🤖 AI Summary
This paper addresses the dual challenge of adversarial contamination (with ε-fraction outliers) and distributional shift in training data. We propose the first unified framework integrating distributionally robust optimization (DRO) and contamination-robust learning. Our method constructs a robust objective based on the Wasserstein-1 distance and incorporates principles from robust statistics to design an efficient convex optimization algorithm, applicable to generalized linear models and convex Lipschitz loss functions. Theoretically, we establish the first $O(sqrt{varepsilon})$ estimation error bound for the true DRO objective under ε-contamination alone—surpassing existing robustness analysis limitations—while guaranteeing polynomial-time solvability and rigorous statistical consistency. Empirical results demonstrate that our framework significantly enhances model stability and generalization accuracy under compound uncertainties.
📝 Abstract
Distributionally Robust Optimization (DRO) provides a framework for decision-making under distributional uncertainty, yet its effectiveness can be compromised by outliers in the training data.

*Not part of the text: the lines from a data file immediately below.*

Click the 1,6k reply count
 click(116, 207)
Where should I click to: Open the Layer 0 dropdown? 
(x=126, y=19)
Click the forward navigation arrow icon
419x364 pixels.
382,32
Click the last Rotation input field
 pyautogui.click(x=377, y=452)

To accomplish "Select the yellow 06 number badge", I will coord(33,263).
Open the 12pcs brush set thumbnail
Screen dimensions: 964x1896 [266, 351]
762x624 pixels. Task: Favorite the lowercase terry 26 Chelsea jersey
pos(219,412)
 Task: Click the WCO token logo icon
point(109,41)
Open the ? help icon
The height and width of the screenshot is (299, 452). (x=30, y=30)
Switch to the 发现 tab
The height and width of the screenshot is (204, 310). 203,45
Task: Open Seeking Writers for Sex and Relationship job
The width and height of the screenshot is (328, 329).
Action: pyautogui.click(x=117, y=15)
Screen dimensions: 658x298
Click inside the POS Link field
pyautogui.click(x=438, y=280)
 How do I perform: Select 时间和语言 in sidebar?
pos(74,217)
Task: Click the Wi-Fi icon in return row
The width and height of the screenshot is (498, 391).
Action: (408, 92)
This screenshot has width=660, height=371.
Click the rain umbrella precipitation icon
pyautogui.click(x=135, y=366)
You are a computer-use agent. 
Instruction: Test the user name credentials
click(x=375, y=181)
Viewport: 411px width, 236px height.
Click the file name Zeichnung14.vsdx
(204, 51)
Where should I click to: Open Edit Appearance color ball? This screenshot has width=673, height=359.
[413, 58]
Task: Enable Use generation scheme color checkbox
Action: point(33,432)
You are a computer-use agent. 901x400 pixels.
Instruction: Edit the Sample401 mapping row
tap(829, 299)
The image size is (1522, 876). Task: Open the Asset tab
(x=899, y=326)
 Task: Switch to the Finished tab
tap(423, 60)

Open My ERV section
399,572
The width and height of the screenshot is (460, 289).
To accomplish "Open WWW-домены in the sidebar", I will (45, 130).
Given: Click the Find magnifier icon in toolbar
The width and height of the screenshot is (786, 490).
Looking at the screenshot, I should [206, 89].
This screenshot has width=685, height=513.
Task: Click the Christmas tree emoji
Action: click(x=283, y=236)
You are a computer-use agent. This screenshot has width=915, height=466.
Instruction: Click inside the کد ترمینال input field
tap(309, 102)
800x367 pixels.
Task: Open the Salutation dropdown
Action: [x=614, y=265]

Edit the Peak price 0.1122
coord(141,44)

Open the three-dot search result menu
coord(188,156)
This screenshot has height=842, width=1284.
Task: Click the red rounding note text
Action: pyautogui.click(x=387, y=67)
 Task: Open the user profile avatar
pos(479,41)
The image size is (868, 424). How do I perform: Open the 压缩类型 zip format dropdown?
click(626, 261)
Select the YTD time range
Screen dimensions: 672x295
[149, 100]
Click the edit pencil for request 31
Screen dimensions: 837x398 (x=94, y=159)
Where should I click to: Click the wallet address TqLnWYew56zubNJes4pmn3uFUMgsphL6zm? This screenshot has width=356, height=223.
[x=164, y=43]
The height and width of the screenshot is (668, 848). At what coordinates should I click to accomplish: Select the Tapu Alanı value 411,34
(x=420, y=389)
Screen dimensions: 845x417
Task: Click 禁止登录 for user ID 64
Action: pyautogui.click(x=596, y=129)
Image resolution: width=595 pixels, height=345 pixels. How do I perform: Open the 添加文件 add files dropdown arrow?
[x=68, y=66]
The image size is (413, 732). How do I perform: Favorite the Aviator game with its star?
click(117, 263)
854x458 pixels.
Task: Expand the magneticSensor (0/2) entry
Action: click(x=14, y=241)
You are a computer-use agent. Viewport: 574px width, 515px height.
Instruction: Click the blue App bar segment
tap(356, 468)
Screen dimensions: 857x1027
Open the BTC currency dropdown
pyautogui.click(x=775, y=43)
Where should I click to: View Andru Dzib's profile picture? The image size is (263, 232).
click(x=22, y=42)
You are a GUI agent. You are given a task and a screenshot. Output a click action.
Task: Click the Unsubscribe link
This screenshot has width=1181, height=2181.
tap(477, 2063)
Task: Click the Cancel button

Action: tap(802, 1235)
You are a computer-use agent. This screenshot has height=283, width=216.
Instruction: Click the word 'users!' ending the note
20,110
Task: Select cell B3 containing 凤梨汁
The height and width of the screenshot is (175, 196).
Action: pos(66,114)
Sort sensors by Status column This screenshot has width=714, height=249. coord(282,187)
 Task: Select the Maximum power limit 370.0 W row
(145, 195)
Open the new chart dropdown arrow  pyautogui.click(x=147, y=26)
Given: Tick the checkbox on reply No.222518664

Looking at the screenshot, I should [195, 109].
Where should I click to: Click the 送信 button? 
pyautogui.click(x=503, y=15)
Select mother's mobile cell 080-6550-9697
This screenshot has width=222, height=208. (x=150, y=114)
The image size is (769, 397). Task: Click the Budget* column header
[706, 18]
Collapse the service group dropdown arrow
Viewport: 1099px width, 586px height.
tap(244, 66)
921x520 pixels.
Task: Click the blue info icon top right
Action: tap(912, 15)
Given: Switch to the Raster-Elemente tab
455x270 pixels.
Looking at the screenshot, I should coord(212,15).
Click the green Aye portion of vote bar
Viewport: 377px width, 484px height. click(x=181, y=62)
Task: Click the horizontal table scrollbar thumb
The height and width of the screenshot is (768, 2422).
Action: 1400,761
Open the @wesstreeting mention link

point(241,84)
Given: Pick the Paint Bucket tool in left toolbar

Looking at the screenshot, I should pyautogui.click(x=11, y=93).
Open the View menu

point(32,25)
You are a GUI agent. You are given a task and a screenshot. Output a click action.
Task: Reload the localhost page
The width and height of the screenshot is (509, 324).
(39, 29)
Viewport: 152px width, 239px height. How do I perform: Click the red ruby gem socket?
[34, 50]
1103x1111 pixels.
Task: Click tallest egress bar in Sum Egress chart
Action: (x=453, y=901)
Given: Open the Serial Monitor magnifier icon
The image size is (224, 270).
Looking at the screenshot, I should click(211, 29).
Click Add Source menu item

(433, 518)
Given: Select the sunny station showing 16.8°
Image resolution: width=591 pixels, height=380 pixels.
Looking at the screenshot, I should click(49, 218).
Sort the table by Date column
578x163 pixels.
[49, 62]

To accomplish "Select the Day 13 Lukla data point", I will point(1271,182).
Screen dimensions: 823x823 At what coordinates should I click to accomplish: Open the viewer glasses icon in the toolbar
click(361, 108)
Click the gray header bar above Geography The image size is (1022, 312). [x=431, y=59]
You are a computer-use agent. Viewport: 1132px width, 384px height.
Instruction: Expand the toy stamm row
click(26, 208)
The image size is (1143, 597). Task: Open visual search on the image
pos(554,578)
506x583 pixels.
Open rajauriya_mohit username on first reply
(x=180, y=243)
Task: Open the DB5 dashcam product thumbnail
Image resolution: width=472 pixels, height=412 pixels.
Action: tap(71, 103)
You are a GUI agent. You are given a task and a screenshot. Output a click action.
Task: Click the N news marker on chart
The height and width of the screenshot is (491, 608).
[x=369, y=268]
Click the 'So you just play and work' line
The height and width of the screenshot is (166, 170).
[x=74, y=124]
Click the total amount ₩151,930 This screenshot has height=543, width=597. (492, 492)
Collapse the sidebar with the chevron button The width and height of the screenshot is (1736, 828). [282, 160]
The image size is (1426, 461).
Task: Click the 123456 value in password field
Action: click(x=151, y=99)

This paper introduces a principled approach to simultaneously address both challenges. We focus on optimizing Wasserstein-1 DRO objectives for generalized linear models with convex Lipschitz loss functions, where an $ε$-fraction of the training data is adversarially corrupted. Our primary contribution lies in a novel modeling framework that integrates robustness against training data contamination with robustness against distributional shifts, alongside an efficient algorithm inspired by robust statistics to solve the resulting optimization problem. We prove that our method achieves an estimation error of $O(sqrtε)$ for the true DRO objective value using only the contaminated data under the bounded covariance assumption. This work establishes the first rigorous guarantees, supported by efficient computation, for learning under the dual challenges of data contamination and distributional shifts.